Hugh Jackman Shares Screen With Newcomer Dafne Keen in “LOGAN”
Wolverine’s next of kin, Laura aka X-23 is finally revealed in “Logan,” the defining chapter in the cinematic saga of one of the greatest comic book heroes ever created from visionary writer-director James Mangold. Hugh Jackman stars in the title role, alongside Patrick Stewart (“X-Men: Days of Future Past”), Stephen Merchant, Richard E. Grant and newcomer Dafne Keen. The film is produced by blockbuster filmmakers Hutch Parker, Simon Kinberg and Lauren Shuler Donner.
When the film opens, Logan is in a vulnerable and broken state, the curse of his immortality wearing heavy on him as he cares for a weakened Charles Xavier (Stewart) in a derelict smelting plant at the edge of an abandoned oil field. They’re joined there by a third mutant, Caliban (Merchant), sheltering in obscurity at a time when the world believes mutants have passed into history. But Logan’s days of drinking in relative solitude are interrupted when he finds himself the reluctant guardian of a young girl, Laura (newcomer Keen) who has powers remarkably like his own: from her hands as well as her feet spring the same adamantium claws as Wolverine’s. Not that he’s exactly eager to accept this newfound responsibility—he’s far too weary to play the hero once more.
Tasked with protecting her from the murderous cybernetic criminal Donald Pierce (Boyd Holbrook), Logan and Professor X set out to cross hostile territory to ferry Laura to a place called Eden, where young mutants are said to enjoy safe haven.
Jackman had especially kind words for his young co-star, Dafne Keen, who makes her feature film debut with “Logan” with a virtuosic performance. “She’s a phenomenal actress, and it’s an honor to share the film with her,” Jackman says. “Laura, genetically, has Wolverine’s DNA, so there are elements of him in her personality and her physicality and that’s not easy to pull off. I found it hard to pull off when I was 30, let alone an 11-year-old-girl, and she’s not like that at all. She’s very bubbly, vivacious and energetic. Playing this constantly pissed off, rage-filled mutant who will take your head off if you look at her sideways is nothing like who she is, and she nailed it.”

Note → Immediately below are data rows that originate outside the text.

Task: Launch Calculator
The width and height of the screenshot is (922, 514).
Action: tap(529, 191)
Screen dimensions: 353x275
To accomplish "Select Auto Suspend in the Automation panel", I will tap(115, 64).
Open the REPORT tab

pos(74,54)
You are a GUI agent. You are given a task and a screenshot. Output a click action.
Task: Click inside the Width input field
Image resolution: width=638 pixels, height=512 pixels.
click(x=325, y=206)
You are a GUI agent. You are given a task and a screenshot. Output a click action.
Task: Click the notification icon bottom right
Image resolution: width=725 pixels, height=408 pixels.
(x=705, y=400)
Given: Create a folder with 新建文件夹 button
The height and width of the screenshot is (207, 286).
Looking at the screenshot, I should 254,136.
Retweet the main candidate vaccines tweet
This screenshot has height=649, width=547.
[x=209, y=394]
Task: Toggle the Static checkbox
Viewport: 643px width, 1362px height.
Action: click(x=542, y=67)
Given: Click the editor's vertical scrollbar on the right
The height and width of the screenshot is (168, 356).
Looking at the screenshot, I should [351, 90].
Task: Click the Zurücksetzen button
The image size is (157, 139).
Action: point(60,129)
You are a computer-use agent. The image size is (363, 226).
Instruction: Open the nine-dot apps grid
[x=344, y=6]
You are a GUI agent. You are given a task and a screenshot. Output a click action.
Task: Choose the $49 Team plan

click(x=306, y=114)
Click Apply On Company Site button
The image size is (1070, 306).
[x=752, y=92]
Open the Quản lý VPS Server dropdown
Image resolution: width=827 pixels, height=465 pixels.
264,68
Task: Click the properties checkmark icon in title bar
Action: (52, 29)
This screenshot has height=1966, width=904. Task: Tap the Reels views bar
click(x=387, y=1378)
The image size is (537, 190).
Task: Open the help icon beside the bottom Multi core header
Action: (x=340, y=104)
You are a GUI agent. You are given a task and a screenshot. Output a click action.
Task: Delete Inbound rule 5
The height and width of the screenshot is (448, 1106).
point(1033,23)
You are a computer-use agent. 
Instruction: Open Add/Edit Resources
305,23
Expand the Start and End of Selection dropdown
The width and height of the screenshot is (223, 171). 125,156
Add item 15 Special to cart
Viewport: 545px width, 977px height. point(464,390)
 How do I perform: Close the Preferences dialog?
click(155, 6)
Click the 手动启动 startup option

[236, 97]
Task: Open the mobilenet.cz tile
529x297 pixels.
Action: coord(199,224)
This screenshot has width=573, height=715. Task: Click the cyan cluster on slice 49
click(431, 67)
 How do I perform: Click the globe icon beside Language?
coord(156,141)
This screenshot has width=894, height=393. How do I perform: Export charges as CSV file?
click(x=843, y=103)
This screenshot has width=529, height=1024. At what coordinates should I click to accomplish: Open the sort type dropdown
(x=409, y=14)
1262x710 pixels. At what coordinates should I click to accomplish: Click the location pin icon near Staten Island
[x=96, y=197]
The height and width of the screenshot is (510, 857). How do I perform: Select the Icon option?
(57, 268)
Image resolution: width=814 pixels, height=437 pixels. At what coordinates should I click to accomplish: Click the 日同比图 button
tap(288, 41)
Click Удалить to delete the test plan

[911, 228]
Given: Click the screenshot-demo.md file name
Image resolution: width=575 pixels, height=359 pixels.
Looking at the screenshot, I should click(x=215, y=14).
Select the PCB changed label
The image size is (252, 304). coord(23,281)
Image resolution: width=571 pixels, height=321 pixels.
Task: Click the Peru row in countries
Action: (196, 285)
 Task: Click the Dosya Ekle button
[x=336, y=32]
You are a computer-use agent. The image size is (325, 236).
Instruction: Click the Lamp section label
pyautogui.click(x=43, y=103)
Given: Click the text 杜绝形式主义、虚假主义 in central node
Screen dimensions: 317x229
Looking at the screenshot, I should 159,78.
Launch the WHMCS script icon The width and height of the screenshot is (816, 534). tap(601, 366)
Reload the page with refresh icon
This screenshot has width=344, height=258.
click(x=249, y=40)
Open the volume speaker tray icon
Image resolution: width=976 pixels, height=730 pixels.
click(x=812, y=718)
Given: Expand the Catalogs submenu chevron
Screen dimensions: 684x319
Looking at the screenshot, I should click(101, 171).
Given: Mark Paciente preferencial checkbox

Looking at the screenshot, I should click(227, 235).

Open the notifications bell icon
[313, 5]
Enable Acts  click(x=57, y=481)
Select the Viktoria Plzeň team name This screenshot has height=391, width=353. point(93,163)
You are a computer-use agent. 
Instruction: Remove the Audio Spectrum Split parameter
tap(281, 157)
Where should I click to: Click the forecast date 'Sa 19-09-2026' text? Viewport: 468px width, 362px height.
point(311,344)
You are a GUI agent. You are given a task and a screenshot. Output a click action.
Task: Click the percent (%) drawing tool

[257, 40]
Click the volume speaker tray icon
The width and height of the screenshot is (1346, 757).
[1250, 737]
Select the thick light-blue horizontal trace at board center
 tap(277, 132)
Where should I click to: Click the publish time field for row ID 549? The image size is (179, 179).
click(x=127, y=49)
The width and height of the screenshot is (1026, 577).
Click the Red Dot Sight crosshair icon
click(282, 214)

Stewart, too, was impressed by her professionalism: “She’s a child who performs with the weight and seriousness and intensity and diversity of a very experienced and worldly actress,” Stewart says.
“Laura at the beginning is a very silent child,” Keen says. “She can’t express sadness like a normal child would do so she gets really angry and starts killing people. It’s fun doing that and at the same time loving pink T-shirts and unicorns and rainbows and stuff.”
The film is packed with brutal, visceral fight scenes, which presented some unique opportunities for Keen as Laura, who trained near her home in Spain before arriving to the U.S. for filming. “When she got here, we had about one month with her,” says stunt coordinator Garrett Warren.
Keen’s background in gymnastics and aerial arts helped her master the fight choreography, and Jackman was wowed by his young co-star. “Dafne did most of her fighting in the film,” he says. “She worked hard. When I say work, she loved it. She didn’t want to leave stunt training. I looked over one day and she had my claws on and she was beaming.”
“The other actors and filmmakers were like family to me,” Keen says. “I felt safe. I was always more focused on my character and what her longing for a normal family life which is what she is so desperately fighting for.”